- Things to do -
A: In the blog post on the Iowa caucuses, what are the caucuses compared to?
B: Which titles appear in quotation marks in the second paragraph of the blog post on the Iowa caucuses?
C: Write the next paragraph of the blog post on the Iowa caucuses, continuing after its last sentence.
--- Excerpt provided ---
Monday, February 1, 2016

THE IOWA CAUCUSES: THE GOLDEN GLOBES OF POLITICS



The Iowa caucuses are to the Presidential race what the Golden Globes are to the Oscar Awards—contrived frippery. In tandem, they are the tails of the horses’ asses they aspire to emulate. For all the fuss and ballyhoo both create, they are pie-in-the-sky burlesques with no significance other than the misplaced importance naively or tipsily attributed to them. Not even Shakespeare, with all his uncanny insight, could have foreseen the much-ado-about-mostly-mainstream-nothing histrionics of American political theater, but he certainly anticipated this year’s dime a dozen clump of crass, craven GOP presidential candidates when he likened life to “a poor player… full of sound and fury, signifying nothing.” (Forget, for the moment, that he called him an idiot.) Or the measure for measure my-experience-is-bigger-than-yours two-horse trotter race on the Democratic side.

Why does all this matter now? For those who take politics as seriously as they take show business, it matters bigtime.* It’s politics and show biz, song and dance, drama and more drama. It’s “Trumpo,” a spectacular cast of one, vying for glory with “Mad Max: Fury Road” featuring the tireless/tiresome Cruz the Choleric. It’s “The Revenant,” introducing the hovering specter of George W. It’s “The Hateful Eight”… or ten… or dozen. If it adds up at all, it’s the cynically calculated math of press agents and political consultants, of flaks and spinmeisters.
--- Data section ---
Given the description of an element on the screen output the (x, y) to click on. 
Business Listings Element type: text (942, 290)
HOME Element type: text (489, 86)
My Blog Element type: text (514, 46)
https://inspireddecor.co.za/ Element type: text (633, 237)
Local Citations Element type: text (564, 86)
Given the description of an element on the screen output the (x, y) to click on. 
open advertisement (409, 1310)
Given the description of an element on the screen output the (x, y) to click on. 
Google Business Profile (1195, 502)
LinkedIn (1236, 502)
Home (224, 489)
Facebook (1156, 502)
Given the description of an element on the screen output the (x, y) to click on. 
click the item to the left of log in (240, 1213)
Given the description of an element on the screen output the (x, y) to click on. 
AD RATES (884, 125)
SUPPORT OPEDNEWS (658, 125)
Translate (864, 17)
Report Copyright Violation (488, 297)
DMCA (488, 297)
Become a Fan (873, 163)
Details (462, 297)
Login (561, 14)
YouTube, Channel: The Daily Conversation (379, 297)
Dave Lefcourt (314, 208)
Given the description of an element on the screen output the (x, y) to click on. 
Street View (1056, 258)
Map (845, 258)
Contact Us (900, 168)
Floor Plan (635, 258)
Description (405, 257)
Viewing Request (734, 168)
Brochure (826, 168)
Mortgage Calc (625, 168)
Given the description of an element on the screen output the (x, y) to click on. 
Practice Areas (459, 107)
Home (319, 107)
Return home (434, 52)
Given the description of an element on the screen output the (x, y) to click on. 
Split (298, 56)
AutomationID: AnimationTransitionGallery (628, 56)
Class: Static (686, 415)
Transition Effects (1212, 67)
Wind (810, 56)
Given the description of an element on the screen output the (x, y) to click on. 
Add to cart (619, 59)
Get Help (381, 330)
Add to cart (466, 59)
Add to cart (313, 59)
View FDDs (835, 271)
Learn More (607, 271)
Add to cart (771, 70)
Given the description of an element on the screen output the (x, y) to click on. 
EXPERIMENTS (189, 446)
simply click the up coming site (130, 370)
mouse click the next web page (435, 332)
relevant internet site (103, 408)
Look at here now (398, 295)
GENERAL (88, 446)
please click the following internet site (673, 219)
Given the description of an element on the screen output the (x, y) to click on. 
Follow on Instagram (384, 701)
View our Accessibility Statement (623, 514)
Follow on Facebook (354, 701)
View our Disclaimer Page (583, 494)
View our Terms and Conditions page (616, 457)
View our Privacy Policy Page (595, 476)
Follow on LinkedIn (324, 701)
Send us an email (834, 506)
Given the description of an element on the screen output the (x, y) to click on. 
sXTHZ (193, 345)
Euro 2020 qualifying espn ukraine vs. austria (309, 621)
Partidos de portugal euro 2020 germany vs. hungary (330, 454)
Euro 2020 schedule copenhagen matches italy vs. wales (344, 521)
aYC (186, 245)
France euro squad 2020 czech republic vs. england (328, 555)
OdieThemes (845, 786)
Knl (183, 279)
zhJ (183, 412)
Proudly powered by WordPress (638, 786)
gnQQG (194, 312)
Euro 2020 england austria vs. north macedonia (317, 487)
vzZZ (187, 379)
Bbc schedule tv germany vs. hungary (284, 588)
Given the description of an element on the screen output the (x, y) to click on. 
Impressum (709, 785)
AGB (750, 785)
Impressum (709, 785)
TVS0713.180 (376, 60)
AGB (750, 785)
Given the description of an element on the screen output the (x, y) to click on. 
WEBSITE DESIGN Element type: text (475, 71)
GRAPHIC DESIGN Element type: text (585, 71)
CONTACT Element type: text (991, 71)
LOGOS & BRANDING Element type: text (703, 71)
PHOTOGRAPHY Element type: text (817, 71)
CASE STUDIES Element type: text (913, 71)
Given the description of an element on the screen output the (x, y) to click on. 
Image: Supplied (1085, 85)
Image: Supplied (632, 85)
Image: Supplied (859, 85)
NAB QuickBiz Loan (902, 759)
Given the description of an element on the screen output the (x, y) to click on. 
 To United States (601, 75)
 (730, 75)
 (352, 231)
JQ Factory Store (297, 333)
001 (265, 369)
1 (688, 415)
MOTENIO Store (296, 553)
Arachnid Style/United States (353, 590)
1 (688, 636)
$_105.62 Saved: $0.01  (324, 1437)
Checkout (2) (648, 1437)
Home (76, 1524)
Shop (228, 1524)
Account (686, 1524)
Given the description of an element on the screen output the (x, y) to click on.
---
- Answers for the tasks -
A: The Golden Globes, which the post says are to the Oscars what the Iowa caucuses are to the presidential race.

B: "Trumpo," "Mad Max: Fury Road," "The Revenant," and "The Hateful Eight."

C:
Springing from the star-besotted minds of the Hollywood Foreign Press Association, The Golden Globes could only have been created in Hollywood. Where else could a mere 80-plus men and women from around the world, many of whom are purportedly neither foreign nor press, influence America’s number one awards show—likely, one with a vastly larger international viewing audience than our presidential elections—the Academy Awards? Where else could 80-plus would-be foreign journalists take the lead in swaying 5,765 active voting members of the Academy of Motion Picture Arts and Sciences, qualified professionals all, to think as they do and vote as they have?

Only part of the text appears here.